A mouse-model study conducted by US researchers suggests that targeting orexin, a neurotransmitter that helps rouse the brain from sleep, could help prevent Alzheimer’s disease in patients who have problems sleeping.
Sleep loss is known to contribute to the growth of brain plaques, early signs of Alzheimer’s disease.
They accumulate in the brain ahead of the onset of the more severe symptoms, such as memory loss. Scientists hope that by slowing or stopping this build-up, they can put a halt on the disease.
In the latest study, published in the Journal of Experimental Medicine, researchers bred genetically-modified mice lacking the gene for producing orexin with those predisposed to developing brain plaques.
Brain plaques halved
The offspring slept for longer and developed only half as many brain plaques as their predisposed parents who had the orexin protein, suggesting that higher levels of the neurotransmitter contribute to producing more brain plaques.

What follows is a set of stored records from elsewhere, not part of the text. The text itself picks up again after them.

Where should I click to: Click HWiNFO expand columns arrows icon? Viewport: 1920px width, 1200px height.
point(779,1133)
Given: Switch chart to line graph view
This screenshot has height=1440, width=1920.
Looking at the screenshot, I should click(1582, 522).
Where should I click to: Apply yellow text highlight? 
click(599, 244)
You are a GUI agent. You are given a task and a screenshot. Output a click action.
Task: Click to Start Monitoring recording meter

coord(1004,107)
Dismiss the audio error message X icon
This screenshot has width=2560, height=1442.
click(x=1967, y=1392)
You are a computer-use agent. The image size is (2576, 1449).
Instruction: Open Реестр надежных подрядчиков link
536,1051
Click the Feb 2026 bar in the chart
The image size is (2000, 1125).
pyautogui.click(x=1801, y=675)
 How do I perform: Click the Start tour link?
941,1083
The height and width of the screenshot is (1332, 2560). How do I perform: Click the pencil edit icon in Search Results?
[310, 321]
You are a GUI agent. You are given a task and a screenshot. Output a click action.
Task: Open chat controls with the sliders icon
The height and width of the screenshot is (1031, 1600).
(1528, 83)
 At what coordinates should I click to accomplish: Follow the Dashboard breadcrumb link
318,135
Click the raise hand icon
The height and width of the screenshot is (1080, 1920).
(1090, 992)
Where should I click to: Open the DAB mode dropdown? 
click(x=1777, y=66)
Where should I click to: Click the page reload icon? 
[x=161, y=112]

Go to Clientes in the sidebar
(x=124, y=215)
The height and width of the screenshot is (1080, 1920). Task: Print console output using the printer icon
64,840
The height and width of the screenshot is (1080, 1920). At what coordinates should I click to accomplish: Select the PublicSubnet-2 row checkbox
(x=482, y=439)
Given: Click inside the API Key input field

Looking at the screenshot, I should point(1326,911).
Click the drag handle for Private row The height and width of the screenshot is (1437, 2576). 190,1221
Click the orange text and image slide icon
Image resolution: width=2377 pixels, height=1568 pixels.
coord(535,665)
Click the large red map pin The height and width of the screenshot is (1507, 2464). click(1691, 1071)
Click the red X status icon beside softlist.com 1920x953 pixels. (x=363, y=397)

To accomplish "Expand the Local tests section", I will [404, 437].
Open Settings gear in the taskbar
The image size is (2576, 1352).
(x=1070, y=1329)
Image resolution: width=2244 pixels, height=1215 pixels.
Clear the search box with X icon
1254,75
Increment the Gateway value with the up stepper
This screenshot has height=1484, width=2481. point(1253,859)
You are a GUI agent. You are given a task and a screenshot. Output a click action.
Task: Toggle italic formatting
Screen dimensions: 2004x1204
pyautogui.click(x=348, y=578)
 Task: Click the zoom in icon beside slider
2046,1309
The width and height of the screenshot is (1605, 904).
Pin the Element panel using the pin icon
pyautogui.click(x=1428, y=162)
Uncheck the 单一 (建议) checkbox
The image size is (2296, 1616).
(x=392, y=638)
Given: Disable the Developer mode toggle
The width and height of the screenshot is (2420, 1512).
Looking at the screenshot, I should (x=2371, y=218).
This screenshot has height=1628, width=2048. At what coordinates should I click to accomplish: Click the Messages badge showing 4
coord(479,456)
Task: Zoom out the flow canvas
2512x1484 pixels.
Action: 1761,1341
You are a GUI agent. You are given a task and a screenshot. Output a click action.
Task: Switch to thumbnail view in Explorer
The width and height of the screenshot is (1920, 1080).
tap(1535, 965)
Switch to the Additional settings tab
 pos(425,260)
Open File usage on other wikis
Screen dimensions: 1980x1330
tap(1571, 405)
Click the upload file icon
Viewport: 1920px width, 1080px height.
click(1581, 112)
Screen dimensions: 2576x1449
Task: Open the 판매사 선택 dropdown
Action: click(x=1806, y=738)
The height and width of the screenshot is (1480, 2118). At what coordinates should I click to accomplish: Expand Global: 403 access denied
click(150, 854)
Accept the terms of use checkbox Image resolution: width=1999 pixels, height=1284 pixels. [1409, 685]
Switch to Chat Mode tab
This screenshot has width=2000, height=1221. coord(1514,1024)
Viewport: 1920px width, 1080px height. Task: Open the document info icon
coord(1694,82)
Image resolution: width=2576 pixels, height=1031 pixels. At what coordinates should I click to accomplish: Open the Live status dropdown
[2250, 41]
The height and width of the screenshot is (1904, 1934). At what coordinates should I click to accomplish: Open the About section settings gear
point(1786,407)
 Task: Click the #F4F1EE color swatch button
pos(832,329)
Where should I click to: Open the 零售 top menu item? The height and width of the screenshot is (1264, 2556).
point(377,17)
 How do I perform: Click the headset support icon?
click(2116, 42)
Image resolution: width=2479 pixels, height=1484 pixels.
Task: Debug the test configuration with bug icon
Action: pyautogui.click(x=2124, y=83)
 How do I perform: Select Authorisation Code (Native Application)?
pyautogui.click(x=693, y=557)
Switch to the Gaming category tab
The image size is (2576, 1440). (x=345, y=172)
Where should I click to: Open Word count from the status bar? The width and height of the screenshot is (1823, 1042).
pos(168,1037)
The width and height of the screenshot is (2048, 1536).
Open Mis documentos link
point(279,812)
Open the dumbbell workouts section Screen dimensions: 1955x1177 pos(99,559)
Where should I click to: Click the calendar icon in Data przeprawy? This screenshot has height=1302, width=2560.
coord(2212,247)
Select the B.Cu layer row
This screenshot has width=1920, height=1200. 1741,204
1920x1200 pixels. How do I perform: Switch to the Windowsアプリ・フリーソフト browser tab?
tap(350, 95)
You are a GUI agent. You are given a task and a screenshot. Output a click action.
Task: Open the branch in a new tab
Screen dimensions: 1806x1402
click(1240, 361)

When the scientists reversed the experiment, and looked at mice with artificially increased orexin levels, the mice stayed awake longer and developed more Alzheimer's-like plaques.
Lead author Dr David Holtzman said: ‘This indicates we should be looking hard at orexin as a potential target for preventing Alzheimer’s disease.
‘Blocking orexin to increase sleep in patients with sleep abnormalities, or perhaps even to improve sleep efficiency in healthy people, may be a way to reduce the risk of Alzheimer's. This is important to explore further.’